Recorded information Block Start

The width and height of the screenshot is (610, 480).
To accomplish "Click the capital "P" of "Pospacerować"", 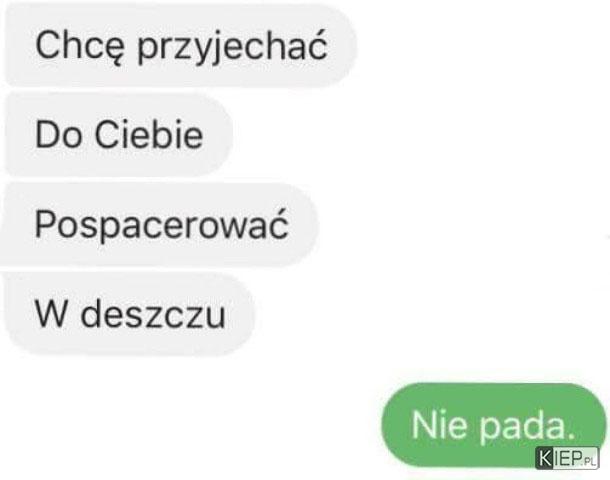I will [x=45, y=223].
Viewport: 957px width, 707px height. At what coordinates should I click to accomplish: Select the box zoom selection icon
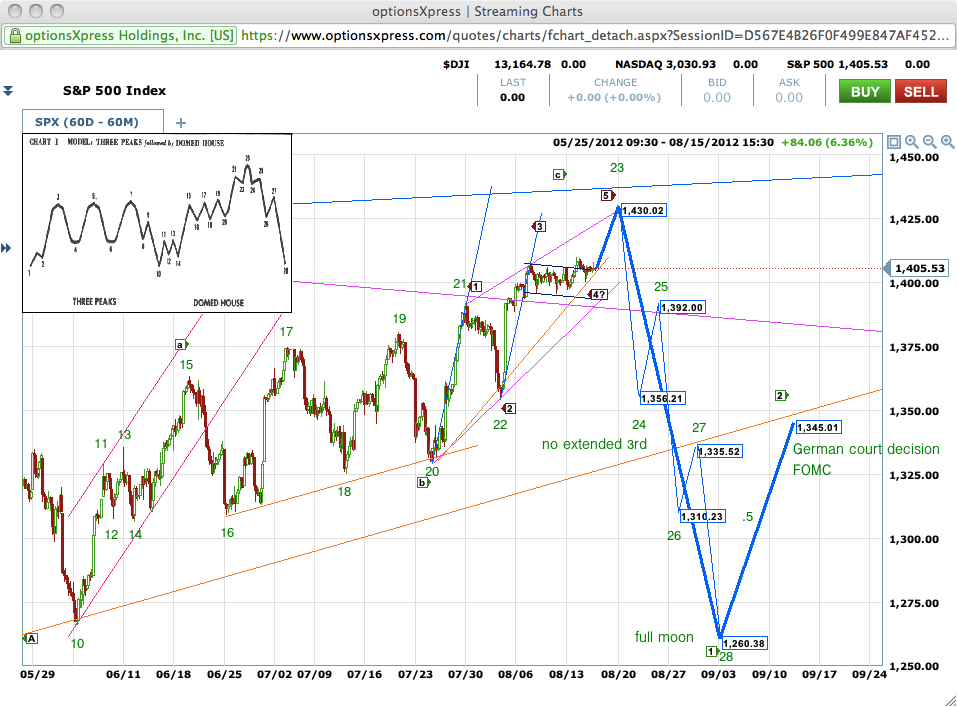point(894,142)
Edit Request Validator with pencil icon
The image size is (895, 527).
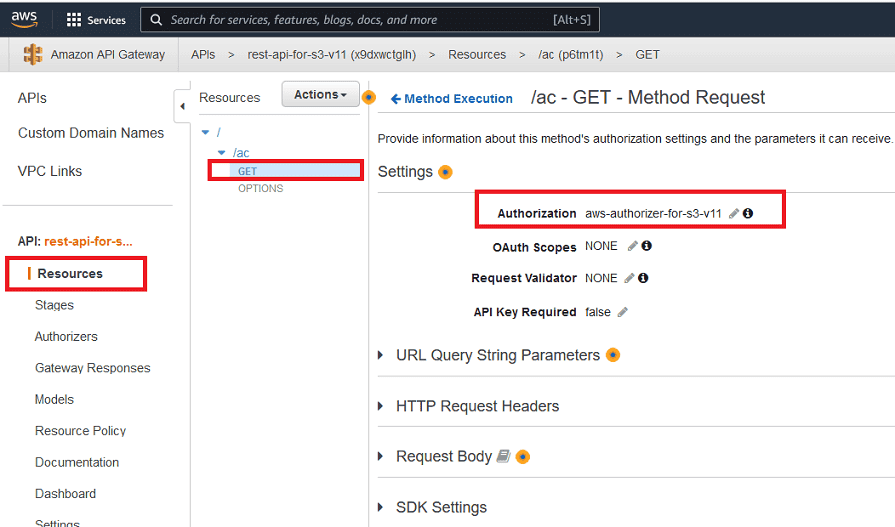(629, 278)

Recorded information Block End

• [Problem description] Pictures are to be left out; otherwise, copy exactly each line from the one containing "Edit Request Validator with pencil icon" through the last line of the listing.

• [Task solution]
Edit Request Validator with pencil icon
The image size is (895, 527).
(629, 278)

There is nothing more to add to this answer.